IMAG, Université de Montpellier, CNRS, Montpellier, France.
Friedrich Miescher Institute for Biomedical Research, 4058 Basel, Switzerland.
Mol Biol Evol. 2023 Jan 4;40(1). doi: 10.1093/molbev/msac269.
Interspecies RNA-Seq datasets are increasingly common, and have the potential to answer new questions about the evolution of gene expression. Single-species differential expression analysis is now a well-studied problem that benefits from sound statistical methods. Extensive reviews on biological or synthetic datasets have provided the community with a clear picture on the relative performances of the available methods in various settings. However, synthetic dataset simulation tools are still missing in the interspecies gene expression context. In this work, we develop and implement a new simulation framework. This tool builds on both the RNA-Seq and the phylogenetic comparative methods literatures to generate realistic count datasets, while taking into account the phylogenetic relationships between the samples. We illustrate the usefulness of this new framework through a targeted simulation study, that reproduces the features of a recently published dataset, containing gene expression data in adult eye tissue across blind and sighted freshwater crayfish species. Using our simulated datasets, we perform a fair comparison of several approaches used for differential expression analysis. This benchmark reveals some of the strengths and weaknesses of both the classical and phylogenetic approaches for interspecies differential expression analysis, and allows for a reanalysis of the crayfish dataset. The tool has been integrated in the R package compcodeR, freely available on Bioconductor.
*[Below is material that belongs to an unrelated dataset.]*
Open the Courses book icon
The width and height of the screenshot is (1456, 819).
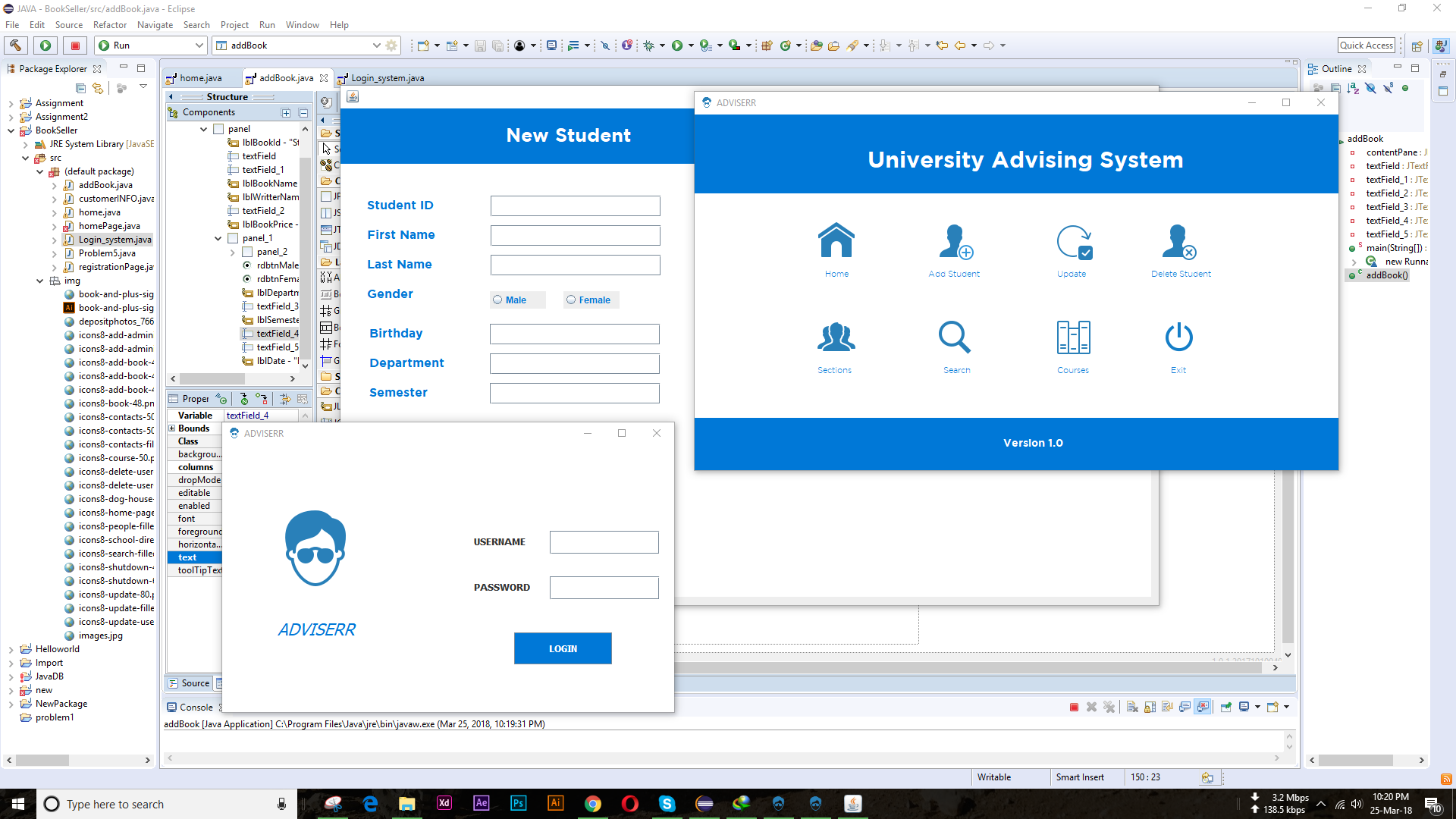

种间 RNA-Seq 数据集越来越常见,有潜力回答关于基因表达进化的新问题。单物种差异表达分析现在是一个研究充分的问题,得益于合理的统计方法。对生物或合成数据集的广泛综述为社区提供了一个关于各种情况下可用方法相对性能的清晰画面。然而,在种间基因表达的背景下,仍然缺少合成数据集模拟工具。在这项工作中,我们开发并实现了一个新的模拟框架。该工具基于 RNA-Seq 和系统发育比较方法文献,生成真实的计数数据集,同时考虑到样本之间的系统发育关系。我们通过有针对性的模拟研究说明了这个新框架的有用性,该研究再现了最近发表的一个数据集的特征,该数据集包含了盲眼和有眼淡水小龙虾物种的成年眼部组织中的基因表达数据。使用我们的模拟数据集,我们对几种用于差异表达分析的方法进行了公平比较。该基准揭示了经典和系统发育方法在种间差异表达分析中的一些优缺点,并允许对小龙虾数据集进行重新分析。该工具已集成到 R 包 compcodeR 中,可在 Bioconductor 上免费获得。